The Yes man brings solo guitar tunes old and new.
It takes inspiration and real compositional flair to make a solo guitar piece fly, but Steve Howe has done it time and time again. From The Yes Album’s live gem Clap to Surface Tension from his 1979 solo record, The Steve Howe Album and beyond, the versatile musician with the sizeable instrument collection frequently come up trumps. Howe revisits both the aforementioned tunes –plus such similarly cherished pieces as Mood For A Day and All’s A Chord –on the home-recorded Motif Volume 2. This collection comes 15 years after the conceptually similar Motif Volume 1, and once again Howe spreads his bases between deft, Chet Atkins/Merle Travis-style fingerpicking, classical, jazz, bluegrass, folk and more.
"This is Howe tightrope-walking without anet."
Though no acoustic version of Frankie Goes To Hollywood’s Welcome To The Pleasuredome is forthcoming (Howe played session Dobro on the 1984 original at the request of producer/former Yes bandmate Trevor Horn), there’s nevertheless loads to enjoy. We get late 50s-style slap-back echo-treated electric guitar nuggets such as Tailpiece and Cactus Boogie (the original recording of the latter had a more fleshed-out arrangement when it appeared on The Steve Howe Album). We also get warming Spanish guitar pieces such as Oceans Cadenza and The Little Galliard, which is named after a kind of lively triple-time that originated centuries ago.

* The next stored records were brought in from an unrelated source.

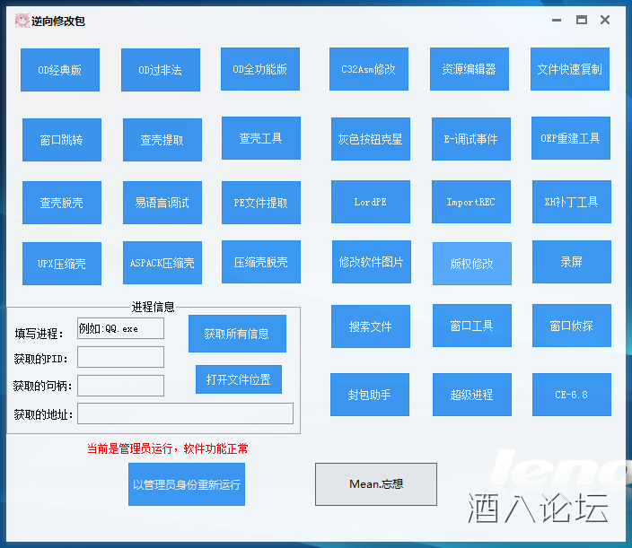Click the OD经典版 button

(x=60, y=70)
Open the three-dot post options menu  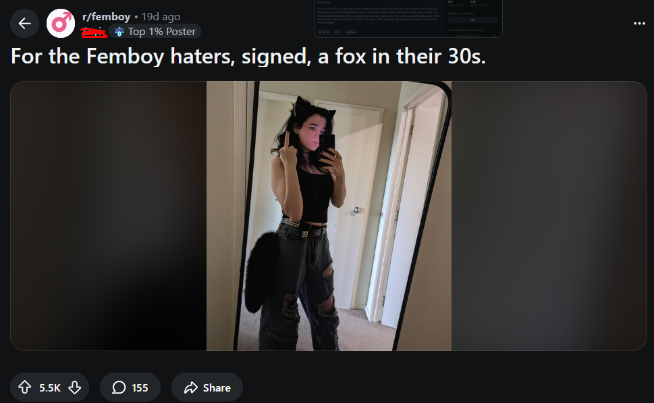[x=639, y=24]

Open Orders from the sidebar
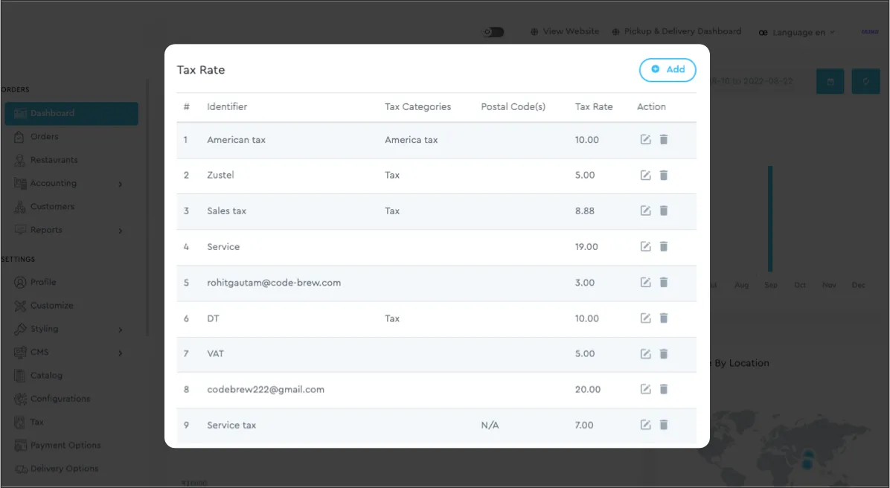point(44,137)
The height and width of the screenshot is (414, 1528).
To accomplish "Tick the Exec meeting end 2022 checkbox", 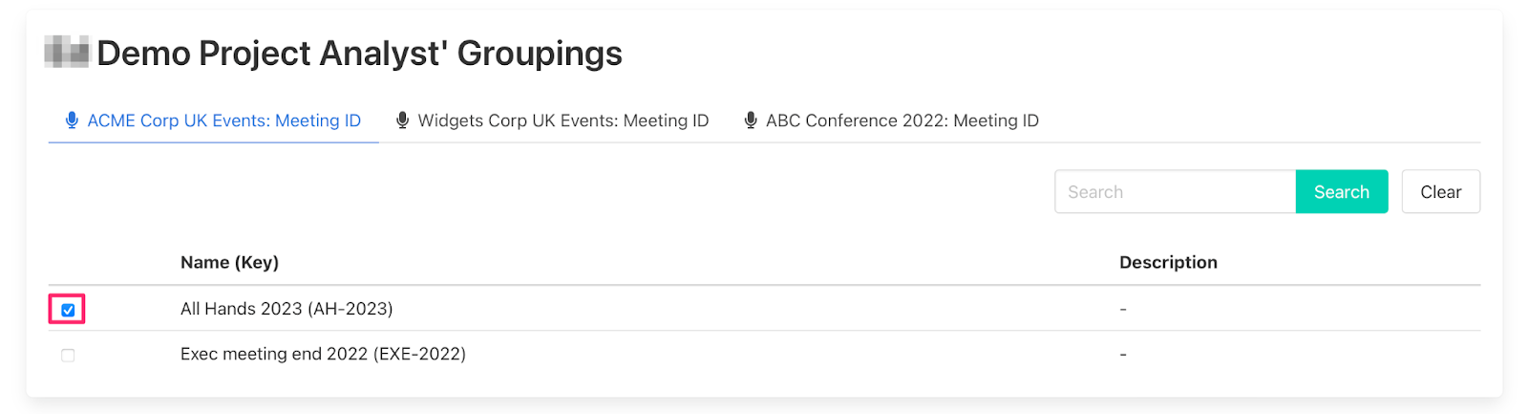I will pos(68,356).
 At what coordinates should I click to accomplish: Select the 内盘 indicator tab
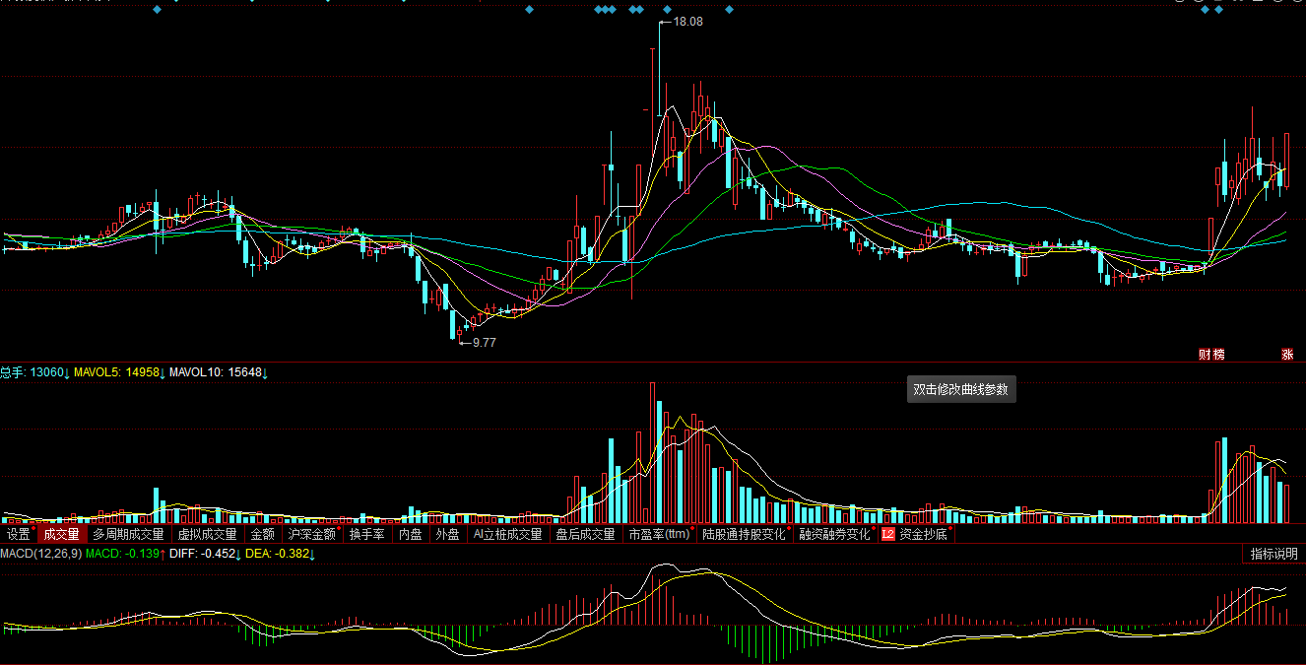click(410, 534)
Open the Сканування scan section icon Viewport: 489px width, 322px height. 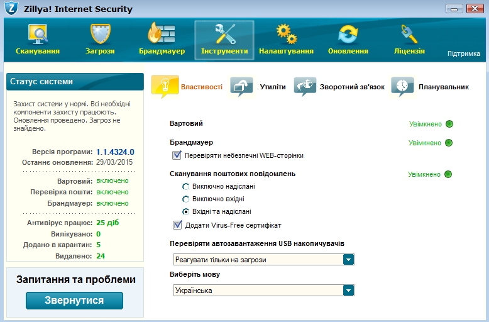[x=38, y=33]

It’s testament to the strength of Howe’s writing that, even without the lead vocal and complex full-band arrangement which graced the original version of All’s A Chord, the piece still stands up. Likewise on Beginnings, the title track of Howe’s 1975 solo debut, here divested of Patrick Moraz’s baroque arrangement for strings, harpsichord and woodwind. On Motif Volume 2 we see the bare bones of Howe’s writing, and those bones are strong.